The teaching of communication and social skills is an integral part of treating autism. Speech therapy may include gaining language skills or learning sign language. Some devices are used frequently such as picture communication boards. Another device is used with a trained professional supporting the hand or arm of the person helping them to punch keys on a device. This technique, called facilitated communication, is highly controversial because it is sometimes thought that the facilitator is directing the person s arm unknowingly. One of the main characteristics of autism is the lack of understanding of social cues (Autism Society of America). The person with autism may be taught how to communicate in social situations or respond to certain facial expressions and emotions. If the emphasis is on social communication, a speech therapist will work closely with the child to ensure proper communication in social situations.
Auditory training is sometimes used for those individuals who are oversensitive to sound. An audiologist plays a different variety of sound frequencies in this therapy. The frequencies coincide with the level of the child s impairment.
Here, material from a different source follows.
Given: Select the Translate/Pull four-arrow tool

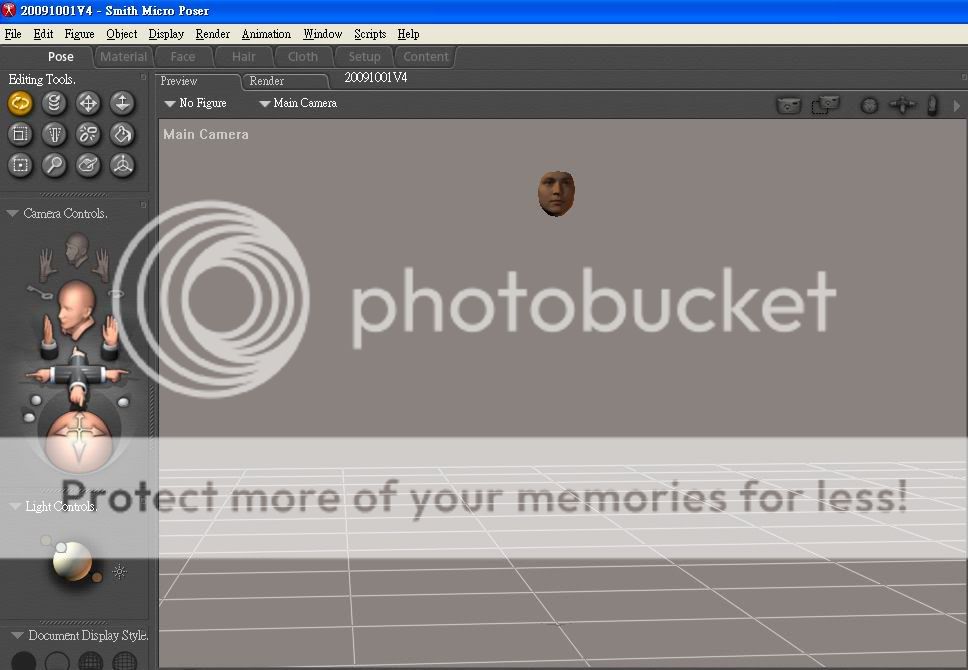Looking at the screenshot, I should (x=88, y=103).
Food allergies and sensitivities have been shown to produce a variety of symptoms associated with autism (Focus on Autism and Other Developmental Disabilities 1). It appears that children with autism benefit from diets that are free of gluten and casein. This is possibly because the inability to adequately process these substances can result in disorders such as postpartum psychosis, schizophrenia, and autism (Reichelt & Landmark, 1994). When these processes are not properly metabolized a short chain of amino acids results. They may become active, and behaviors associated with autism result. A small portion of them will cross into the brain causing interference with the signals that account for normal activities. Also many vitamins and minerals have proven to be effective in treating certain behaviors in children with autism because they do not get enough essential nutrients.
Many medications are being tested everyday to find a treatment for the symptoms of autism. Some drugs have been effective for such things as stopping self-inflicted pain and other minor symptoms. None, though, have gotten to the source of the problem like the language deficits. Drug therapy is not one of the widely used treatments for autism because there are better methods that allow for more progress.
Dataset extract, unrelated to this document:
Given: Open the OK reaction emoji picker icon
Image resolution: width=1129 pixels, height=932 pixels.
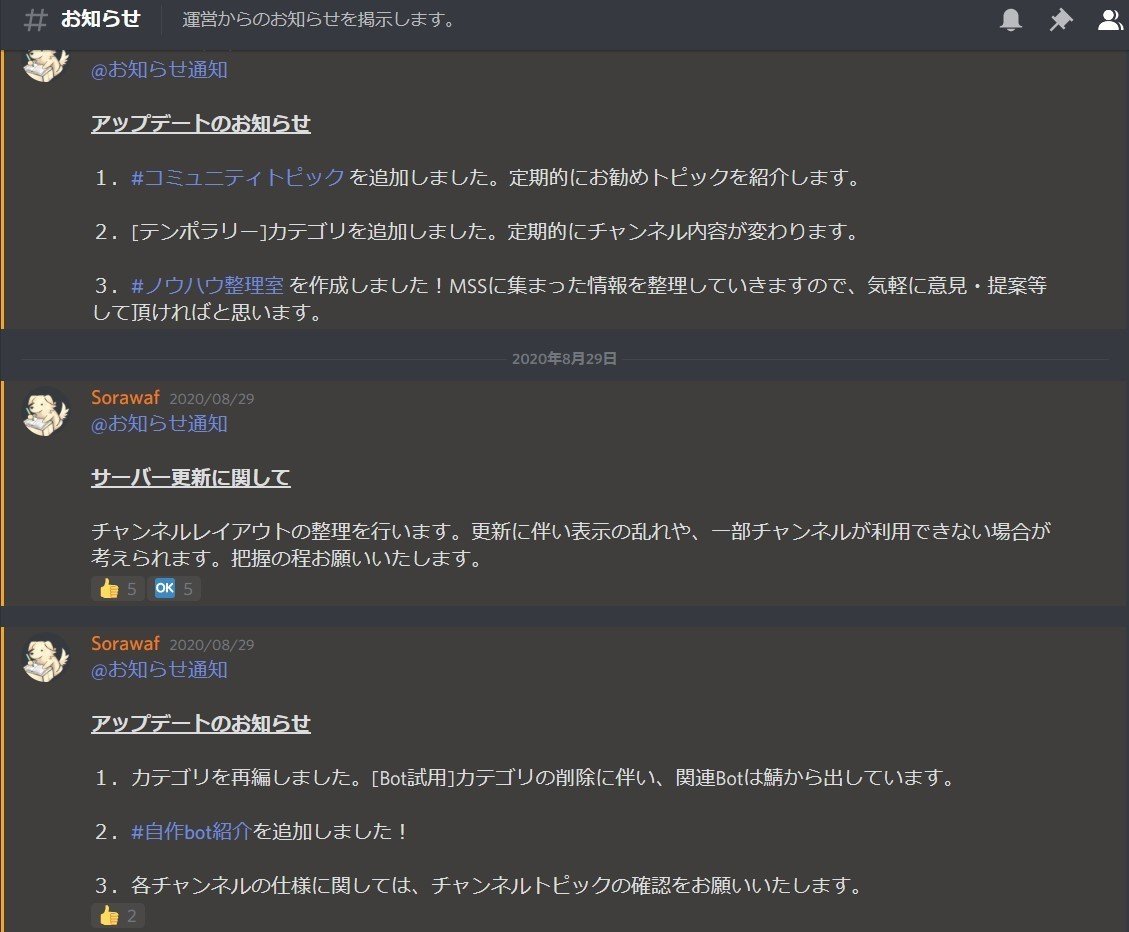Looking at the screenshot, I should (x=163, y=589).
There are still many unanswered questions about autism and its treatments. Sometimes the symptoms can lessen or disappear as the child ages. The majority of people however, will continue to show symptoms throughout their lives.
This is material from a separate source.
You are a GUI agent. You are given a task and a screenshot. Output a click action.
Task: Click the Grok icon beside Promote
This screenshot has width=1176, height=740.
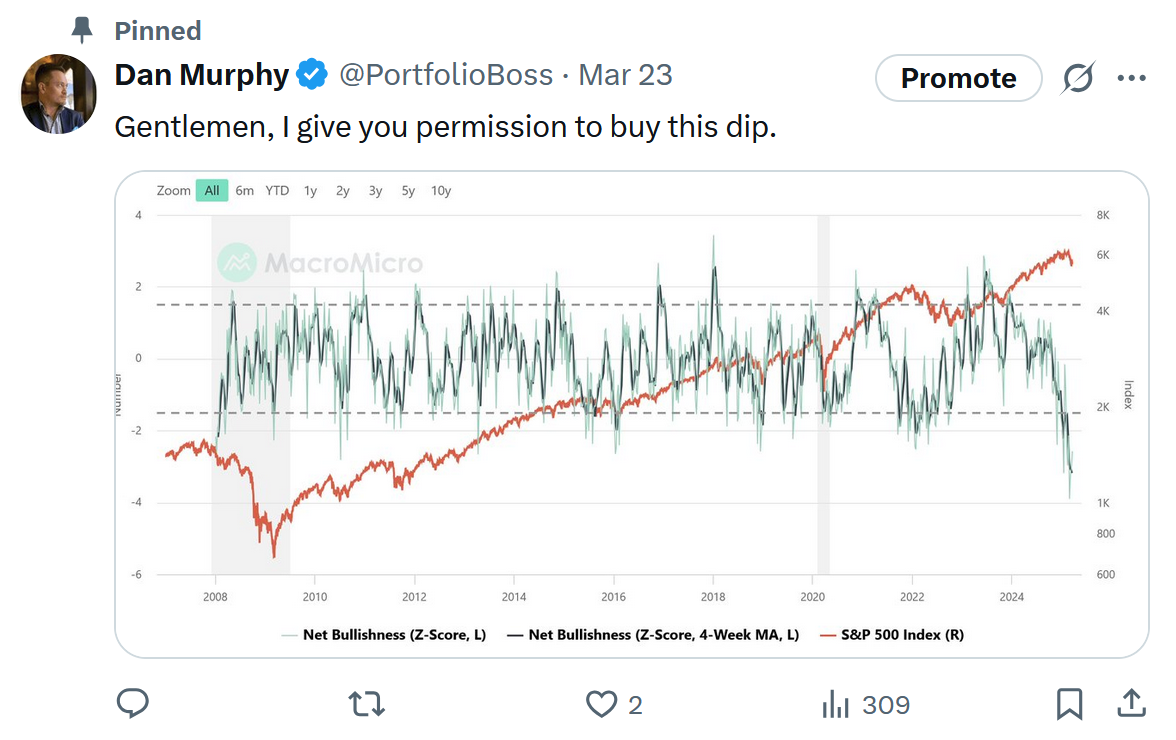pyautogui.click(x=1078, y=78)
There is not one sure treatment for every person with autism, since every person may have different symptoms. What works for one person may or may not work for another and it is imperative to talk with a doctor about what treatment option will work best with a certain combination of symptoms. Although this is a debilitating disorder, individuals who find the right treatment plan for themselves can lead a normal life.
Adams, Lynn, and Susan Conn. Nutrition and its Relationship to Autism. Focus on Autism and Other Developmental Disabilities 12 (1997) : 53-59.
Kazdin, Alan E. Replication and Extension of Behavioral Treatment of Autistic Disorder. American Journal on Mental Retardation 97 (1993) :377-380.
Lovaas, Ivar. Autism: A New Behavioral Treatment. The Harvard Medical School Mental Health Letter 1989: n. pag. Online. Internet. 31 Mar. 1998. Available: www.mentalhealth.com/mag1/p5h-aut2.html
Quinn, Colleen, Brenda Swaggart, et al. Implementing Cognitive Behavior Management Programs for Persons with Autism: Guidelines for Practitioners. Focus on Autistic Behavior 9 (1994) : 1-14.